INSTRUCTION: Turn the items below into a JSON list of strings, one string per line, starting at the line with "700x584 pixels." and ending at the line with "point(601,246)", including both. Leave out blank lines.

LISTED RECORDS:
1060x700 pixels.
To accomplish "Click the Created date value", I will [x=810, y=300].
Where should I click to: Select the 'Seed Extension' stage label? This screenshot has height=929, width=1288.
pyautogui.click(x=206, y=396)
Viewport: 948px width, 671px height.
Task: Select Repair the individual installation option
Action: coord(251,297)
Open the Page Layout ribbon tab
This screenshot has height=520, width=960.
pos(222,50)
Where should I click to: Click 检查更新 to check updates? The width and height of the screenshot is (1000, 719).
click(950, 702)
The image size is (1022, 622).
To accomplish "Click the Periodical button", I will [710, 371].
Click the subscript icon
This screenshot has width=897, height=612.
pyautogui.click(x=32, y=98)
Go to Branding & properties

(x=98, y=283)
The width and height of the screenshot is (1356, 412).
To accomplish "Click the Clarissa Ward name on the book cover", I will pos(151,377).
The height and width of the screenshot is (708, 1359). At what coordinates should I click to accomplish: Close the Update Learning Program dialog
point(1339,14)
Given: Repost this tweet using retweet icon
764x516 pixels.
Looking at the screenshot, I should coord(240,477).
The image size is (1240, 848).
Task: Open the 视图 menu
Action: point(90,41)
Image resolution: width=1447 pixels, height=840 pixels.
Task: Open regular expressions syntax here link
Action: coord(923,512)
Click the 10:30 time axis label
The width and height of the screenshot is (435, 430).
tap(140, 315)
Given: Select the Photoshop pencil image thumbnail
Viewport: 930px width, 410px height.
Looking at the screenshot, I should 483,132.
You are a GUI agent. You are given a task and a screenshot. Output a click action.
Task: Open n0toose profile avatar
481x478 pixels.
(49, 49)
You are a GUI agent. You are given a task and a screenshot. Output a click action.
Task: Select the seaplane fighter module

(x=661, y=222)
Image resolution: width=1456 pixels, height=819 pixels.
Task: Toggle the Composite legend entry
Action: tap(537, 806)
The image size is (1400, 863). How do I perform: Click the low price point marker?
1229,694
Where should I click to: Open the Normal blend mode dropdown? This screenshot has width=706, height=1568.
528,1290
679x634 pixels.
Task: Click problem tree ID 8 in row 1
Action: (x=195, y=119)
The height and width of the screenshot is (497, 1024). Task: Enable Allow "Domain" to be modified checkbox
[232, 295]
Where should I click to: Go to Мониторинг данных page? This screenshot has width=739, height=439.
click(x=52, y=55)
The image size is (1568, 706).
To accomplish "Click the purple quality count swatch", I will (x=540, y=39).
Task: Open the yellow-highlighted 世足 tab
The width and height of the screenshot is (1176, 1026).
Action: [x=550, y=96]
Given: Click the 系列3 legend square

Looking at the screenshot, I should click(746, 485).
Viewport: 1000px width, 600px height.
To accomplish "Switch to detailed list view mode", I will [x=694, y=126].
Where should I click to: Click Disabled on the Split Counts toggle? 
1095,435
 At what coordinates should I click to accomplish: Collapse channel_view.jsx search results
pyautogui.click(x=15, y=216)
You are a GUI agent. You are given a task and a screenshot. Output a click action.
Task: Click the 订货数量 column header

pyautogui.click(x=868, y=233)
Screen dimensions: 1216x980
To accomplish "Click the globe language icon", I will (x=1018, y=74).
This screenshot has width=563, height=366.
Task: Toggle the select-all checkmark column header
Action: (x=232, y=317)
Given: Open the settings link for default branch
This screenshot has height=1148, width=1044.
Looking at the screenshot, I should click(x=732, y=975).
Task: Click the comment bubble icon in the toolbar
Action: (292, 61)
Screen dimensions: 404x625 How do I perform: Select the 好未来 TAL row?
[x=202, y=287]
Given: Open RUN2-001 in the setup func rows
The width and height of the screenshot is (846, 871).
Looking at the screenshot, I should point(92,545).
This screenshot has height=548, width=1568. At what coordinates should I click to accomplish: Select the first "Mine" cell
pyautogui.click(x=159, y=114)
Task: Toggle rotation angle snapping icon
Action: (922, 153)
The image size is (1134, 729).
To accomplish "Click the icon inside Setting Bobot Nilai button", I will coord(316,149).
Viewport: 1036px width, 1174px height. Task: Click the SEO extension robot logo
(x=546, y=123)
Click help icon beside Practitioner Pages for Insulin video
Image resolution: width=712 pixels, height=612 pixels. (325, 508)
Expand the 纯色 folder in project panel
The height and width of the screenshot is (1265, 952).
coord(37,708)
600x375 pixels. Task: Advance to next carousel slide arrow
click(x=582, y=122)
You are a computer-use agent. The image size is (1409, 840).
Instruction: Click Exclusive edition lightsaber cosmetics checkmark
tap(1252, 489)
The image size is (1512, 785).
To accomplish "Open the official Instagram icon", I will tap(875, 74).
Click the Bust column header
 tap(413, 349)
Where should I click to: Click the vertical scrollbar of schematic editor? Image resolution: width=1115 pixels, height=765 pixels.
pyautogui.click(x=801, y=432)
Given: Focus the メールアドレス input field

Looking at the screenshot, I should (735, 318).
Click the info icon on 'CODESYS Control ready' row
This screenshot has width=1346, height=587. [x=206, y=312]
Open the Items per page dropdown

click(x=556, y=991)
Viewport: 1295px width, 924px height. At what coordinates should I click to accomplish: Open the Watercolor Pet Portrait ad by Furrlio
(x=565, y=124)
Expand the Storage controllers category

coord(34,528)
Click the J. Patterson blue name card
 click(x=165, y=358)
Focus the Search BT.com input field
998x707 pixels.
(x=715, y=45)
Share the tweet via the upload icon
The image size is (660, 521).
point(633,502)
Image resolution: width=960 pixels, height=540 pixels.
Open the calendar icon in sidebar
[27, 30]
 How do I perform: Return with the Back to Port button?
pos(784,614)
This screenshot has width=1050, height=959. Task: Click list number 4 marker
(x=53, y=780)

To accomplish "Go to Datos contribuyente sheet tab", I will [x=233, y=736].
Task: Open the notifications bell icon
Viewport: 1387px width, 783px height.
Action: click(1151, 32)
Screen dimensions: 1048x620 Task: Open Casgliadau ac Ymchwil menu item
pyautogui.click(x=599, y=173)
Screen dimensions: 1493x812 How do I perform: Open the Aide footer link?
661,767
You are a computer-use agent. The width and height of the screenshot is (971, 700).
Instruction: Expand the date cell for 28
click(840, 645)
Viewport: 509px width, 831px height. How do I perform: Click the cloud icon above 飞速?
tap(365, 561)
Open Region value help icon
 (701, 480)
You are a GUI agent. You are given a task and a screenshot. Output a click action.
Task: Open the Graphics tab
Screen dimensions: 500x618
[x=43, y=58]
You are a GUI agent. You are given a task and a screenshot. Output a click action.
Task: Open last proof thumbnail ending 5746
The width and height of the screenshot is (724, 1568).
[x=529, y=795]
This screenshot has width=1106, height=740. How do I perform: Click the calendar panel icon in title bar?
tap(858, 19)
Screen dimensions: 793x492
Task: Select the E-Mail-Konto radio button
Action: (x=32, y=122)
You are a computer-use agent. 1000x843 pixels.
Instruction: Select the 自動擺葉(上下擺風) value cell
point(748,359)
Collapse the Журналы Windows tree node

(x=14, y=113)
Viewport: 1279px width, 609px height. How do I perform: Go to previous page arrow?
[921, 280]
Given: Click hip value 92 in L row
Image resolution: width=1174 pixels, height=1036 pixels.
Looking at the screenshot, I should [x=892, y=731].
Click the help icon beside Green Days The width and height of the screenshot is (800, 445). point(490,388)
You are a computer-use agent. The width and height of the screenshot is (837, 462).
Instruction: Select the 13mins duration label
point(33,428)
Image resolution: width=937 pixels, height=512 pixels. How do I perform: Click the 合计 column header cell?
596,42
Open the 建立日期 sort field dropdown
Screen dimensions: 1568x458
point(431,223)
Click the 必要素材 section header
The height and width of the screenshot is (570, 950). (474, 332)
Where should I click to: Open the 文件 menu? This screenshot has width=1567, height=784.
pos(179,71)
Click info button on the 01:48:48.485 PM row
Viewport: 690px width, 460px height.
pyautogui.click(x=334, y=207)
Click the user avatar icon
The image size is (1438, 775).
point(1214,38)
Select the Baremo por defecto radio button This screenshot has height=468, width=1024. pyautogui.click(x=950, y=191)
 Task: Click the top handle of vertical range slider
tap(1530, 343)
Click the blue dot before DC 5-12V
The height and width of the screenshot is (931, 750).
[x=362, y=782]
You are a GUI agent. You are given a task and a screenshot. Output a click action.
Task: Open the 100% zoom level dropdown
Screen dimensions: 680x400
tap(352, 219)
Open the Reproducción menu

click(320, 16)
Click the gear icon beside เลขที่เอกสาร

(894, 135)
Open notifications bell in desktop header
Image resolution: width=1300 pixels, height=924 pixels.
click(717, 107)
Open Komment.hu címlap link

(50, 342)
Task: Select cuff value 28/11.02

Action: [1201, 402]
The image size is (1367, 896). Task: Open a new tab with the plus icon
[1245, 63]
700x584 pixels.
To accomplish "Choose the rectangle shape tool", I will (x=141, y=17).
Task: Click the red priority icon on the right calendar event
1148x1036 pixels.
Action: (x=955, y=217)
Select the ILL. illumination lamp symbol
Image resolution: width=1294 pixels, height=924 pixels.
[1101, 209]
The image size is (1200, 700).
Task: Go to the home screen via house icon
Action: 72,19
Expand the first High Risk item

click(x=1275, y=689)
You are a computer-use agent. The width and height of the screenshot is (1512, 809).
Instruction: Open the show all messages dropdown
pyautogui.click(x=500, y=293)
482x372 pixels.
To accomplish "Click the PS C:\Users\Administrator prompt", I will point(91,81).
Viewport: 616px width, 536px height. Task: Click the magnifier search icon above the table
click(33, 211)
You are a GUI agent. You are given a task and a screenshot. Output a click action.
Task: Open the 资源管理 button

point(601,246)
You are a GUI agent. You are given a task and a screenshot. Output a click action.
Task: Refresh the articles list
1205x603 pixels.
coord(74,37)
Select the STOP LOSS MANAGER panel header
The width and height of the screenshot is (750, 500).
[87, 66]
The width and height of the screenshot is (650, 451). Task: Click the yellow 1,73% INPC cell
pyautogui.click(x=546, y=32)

PROBLEM SOLUTION:
[
  "700x584 pixels.",
  "To accomplish \"Choose the rectangle shape tool\", I will (x=141, y=17).",
  "Task: Click the red priority icon on the right calendar event",
  "1148x1036 pixels.",
  "Action: (x=955, y=217)",
  "Select the ILL. illumination lamp symbol",
  "Image resolution: width=1294 pixels, height=924 pixels.",
  "[1101, 209]",
  "The image size is (1200, 700).",
  "Task: Go to the home screen via house icon",
  "Action: 72,19",
  "Expand the first High Risk item",
  "click(x=1275, y=689)",
  "You are a computer-use agent. The width and height of the screenshot is (1512, 809).",
  "Instruction: Open the show all messages dropdown",
  "pyautogui.click(x=500, y=293)",
  "482x372 pixels.",
  "To accomplish \"Click the PS C:\\Users\\Administrator prompt\", I will point(91,81).",
  "Viewport: 616px width, 536px height. Task: Click the magnifier search icon above the table",
  "click(33, 211)",
  "You are a GUI agent. You are given a task and a screenshot. Output a click action.",
  "Task: Open the 资源管理 button",
  "point(601,246)"
]